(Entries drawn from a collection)
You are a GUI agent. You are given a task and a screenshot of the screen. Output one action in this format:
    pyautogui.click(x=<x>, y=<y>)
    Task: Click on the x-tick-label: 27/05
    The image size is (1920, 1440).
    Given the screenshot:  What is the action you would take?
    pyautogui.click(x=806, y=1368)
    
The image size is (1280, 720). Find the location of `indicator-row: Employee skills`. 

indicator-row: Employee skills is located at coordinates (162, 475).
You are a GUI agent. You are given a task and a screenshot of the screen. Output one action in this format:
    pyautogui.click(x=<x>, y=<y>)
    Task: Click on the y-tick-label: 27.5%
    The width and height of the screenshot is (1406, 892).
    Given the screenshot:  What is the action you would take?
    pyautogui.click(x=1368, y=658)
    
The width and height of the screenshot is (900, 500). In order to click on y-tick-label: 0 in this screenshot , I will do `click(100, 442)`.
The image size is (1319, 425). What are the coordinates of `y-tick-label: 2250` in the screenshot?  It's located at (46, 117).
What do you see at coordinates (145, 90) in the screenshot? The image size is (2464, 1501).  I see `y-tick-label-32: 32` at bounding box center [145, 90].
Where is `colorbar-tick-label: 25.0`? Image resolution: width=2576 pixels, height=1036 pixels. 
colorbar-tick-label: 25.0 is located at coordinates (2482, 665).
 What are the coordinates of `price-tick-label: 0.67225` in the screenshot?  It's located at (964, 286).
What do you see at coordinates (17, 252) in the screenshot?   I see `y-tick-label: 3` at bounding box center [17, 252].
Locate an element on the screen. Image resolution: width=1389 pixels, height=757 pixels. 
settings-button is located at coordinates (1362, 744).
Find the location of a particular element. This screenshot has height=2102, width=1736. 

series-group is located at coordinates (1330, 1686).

* Your instructions *
Turn the part of the listing that opens with the line containing "Locate an element" and continues through the end of the listing into a numbered list, skipping any blank lines.

* Solution for this problem *
1. Locate an element on the screen. Image resolution: width=1389 pixels, height=757 pixels. 
2. settings-button is located at coordinates (1362, 744).
3. Find the location of a particular element. This screenshot has height=2102, width=1736. 
4. series-group is located at coordinates (1330, 1686).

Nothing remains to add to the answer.